*Problem details:* Present the stretch of rows from the line that contains "You are a GUI" through the line that contains "[x=548, y=66]" as a Markdown table with the columns Position and Text, one numbered line per row, skipping blank lines and leaving out the pictures.

*Working data:*
•••••

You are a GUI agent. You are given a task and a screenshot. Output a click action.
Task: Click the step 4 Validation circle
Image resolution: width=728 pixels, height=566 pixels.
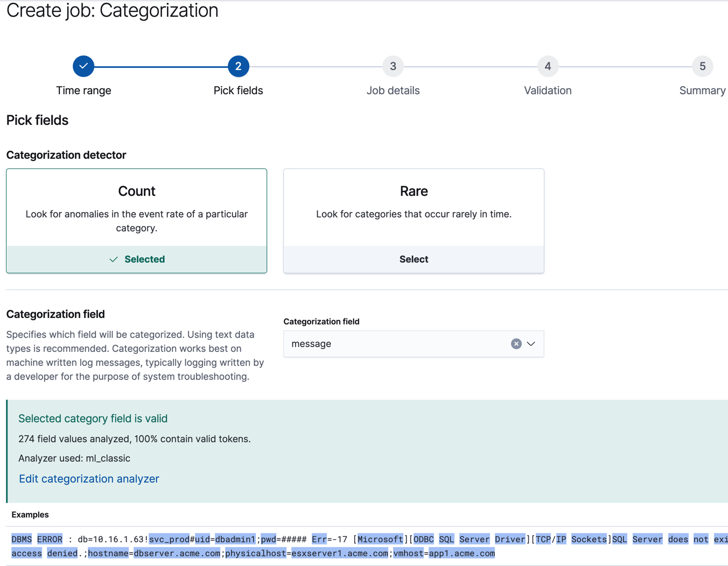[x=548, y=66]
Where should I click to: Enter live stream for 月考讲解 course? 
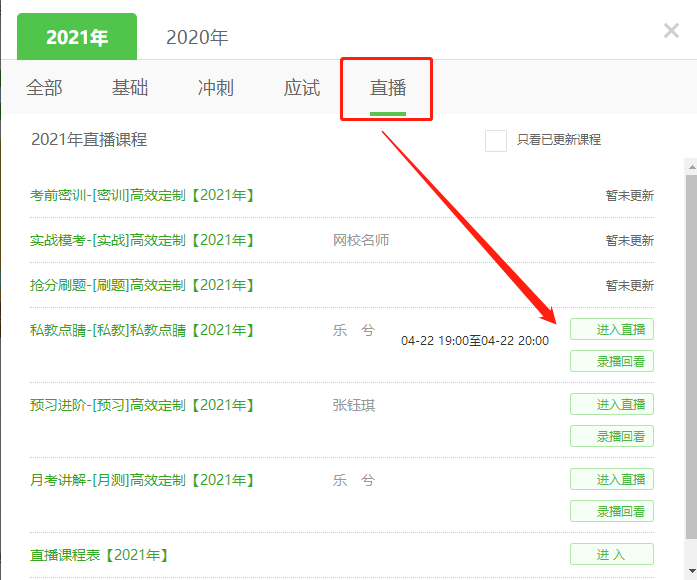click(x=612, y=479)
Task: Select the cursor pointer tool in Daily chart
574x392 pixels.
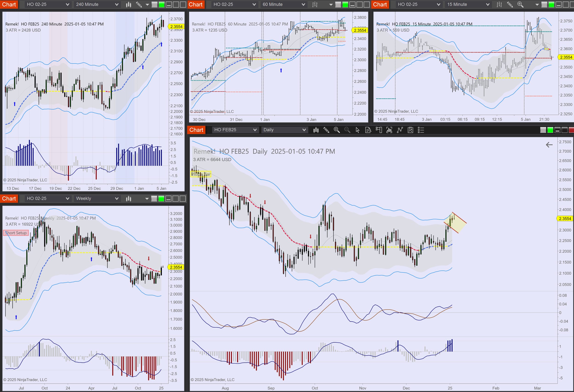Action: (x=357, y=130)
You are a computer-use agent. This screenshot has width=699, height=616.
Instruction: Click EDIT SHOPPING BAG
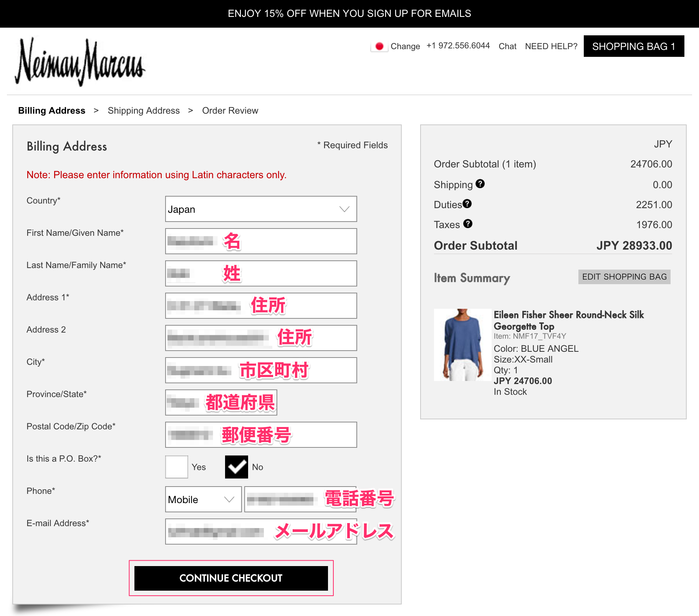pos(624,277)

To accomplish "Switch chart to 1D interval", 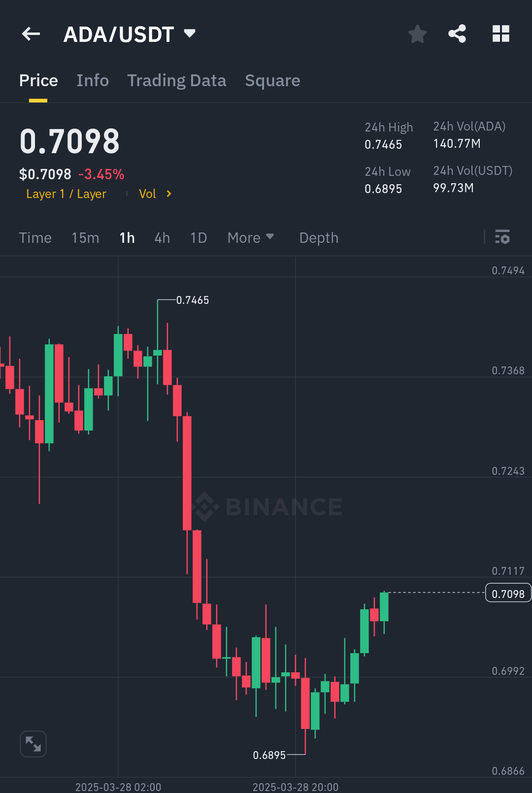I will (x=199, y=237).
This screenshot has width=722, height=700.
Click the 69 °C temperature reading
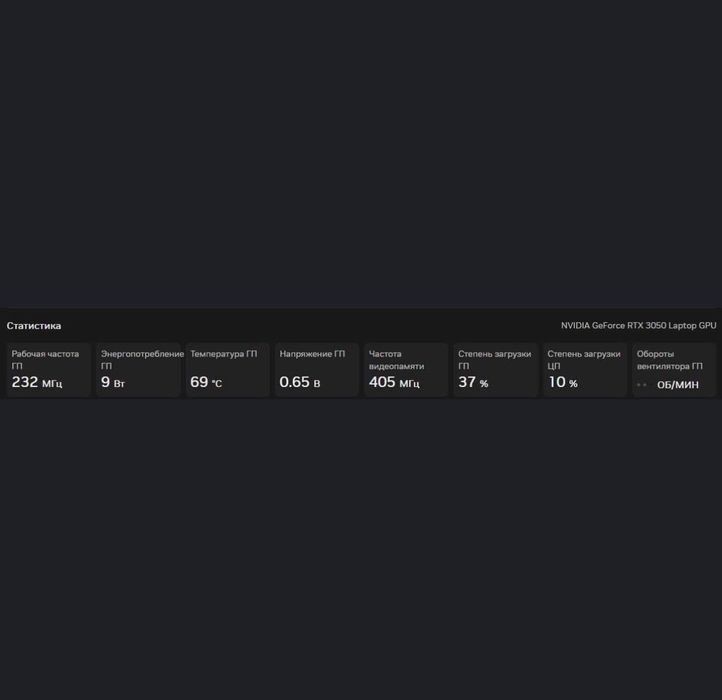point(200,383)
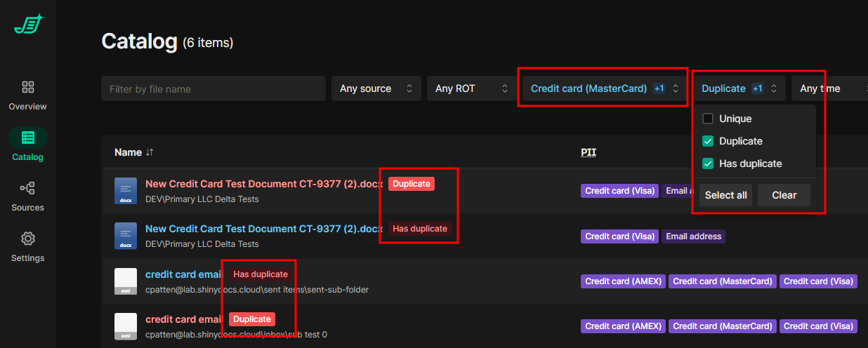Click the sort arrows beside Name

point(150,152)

•••••

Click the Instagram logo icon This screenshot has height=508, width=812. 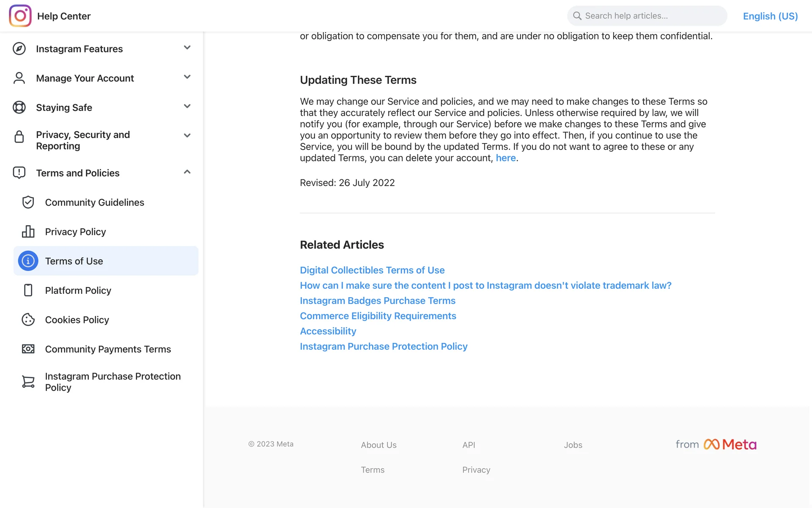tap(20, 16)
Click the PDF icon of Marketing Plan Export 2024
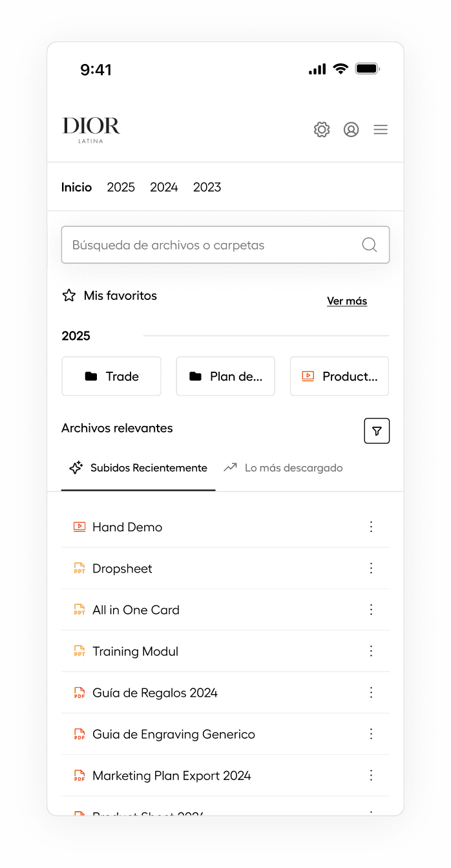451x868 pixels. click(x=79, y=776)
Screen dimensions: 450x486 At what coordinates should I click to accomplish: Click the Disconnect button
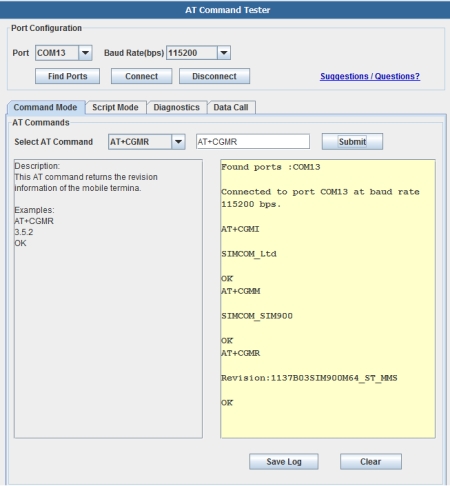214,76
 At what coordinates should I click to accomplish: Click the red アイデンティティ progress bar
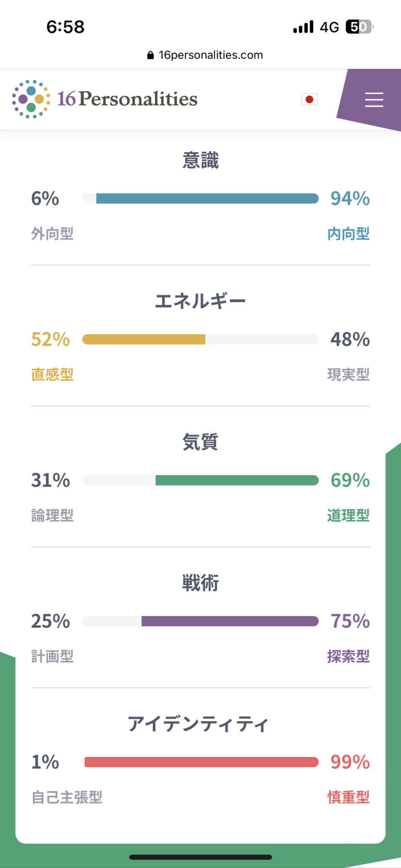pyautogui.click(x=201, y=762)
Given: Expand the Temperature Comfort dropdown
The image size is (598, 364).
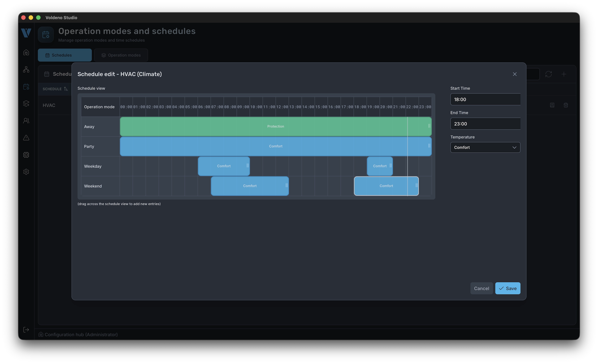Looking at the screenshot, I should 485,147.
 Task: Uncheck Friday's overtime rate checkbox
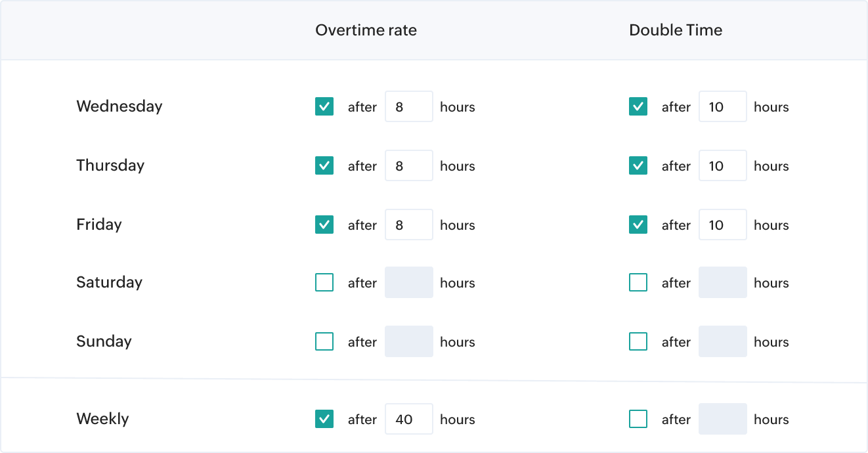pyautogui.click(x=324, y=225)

•••••

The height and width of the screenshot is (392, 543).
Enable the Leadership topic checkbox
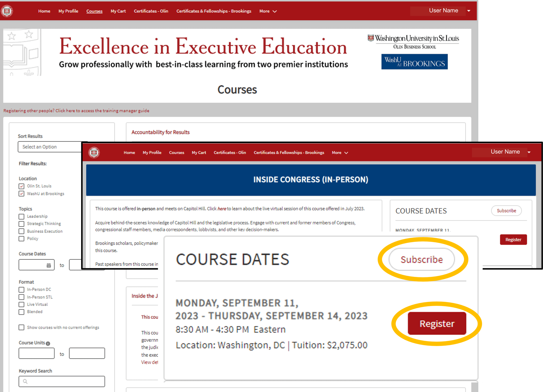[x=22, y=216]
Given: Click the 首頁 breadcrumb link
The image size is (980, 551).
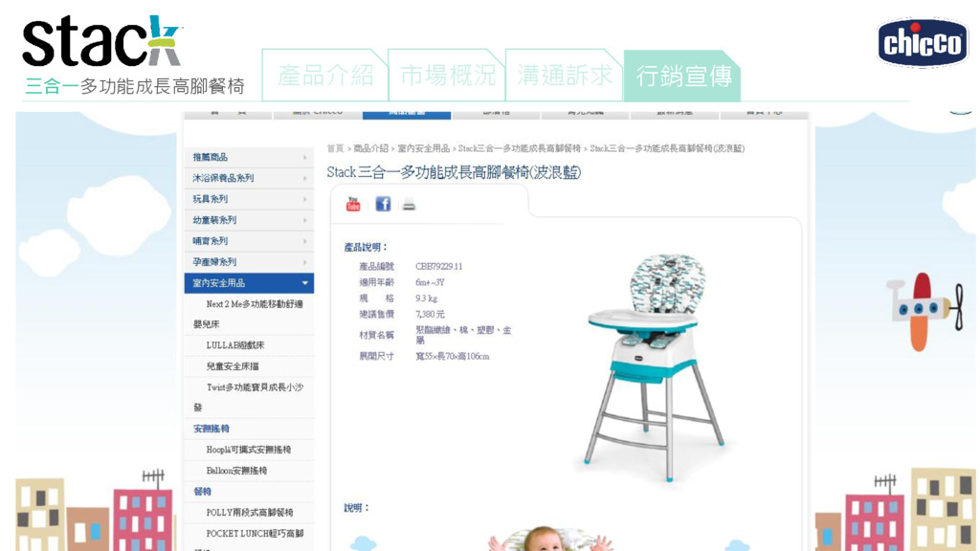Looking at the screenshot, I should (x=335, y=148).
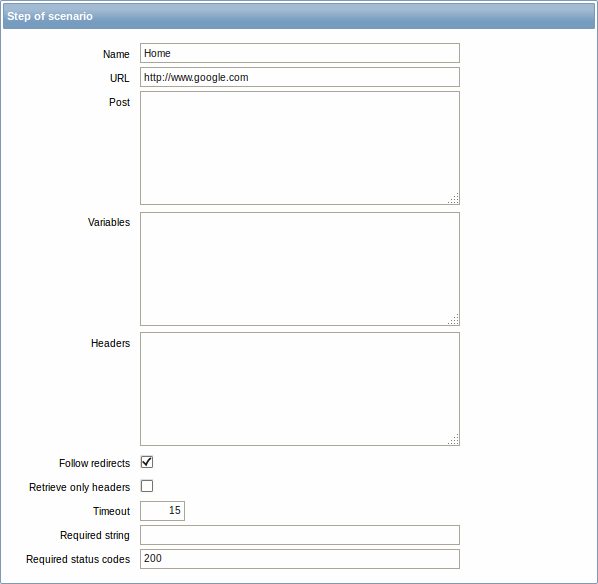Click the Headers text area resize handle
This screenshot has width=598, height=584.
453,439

•••••

*Result of this task:*
| Position | Text |
|---|---|
| 1 | You are a GUI agent. You are given a task and a screenshot. Output a click action. |
| 2 | Task: Click the step 4 Validation circle |
| 3 | Image resolution: width=728 pixels, height=566 pixels. |
| 4 | [x=548, y=66] |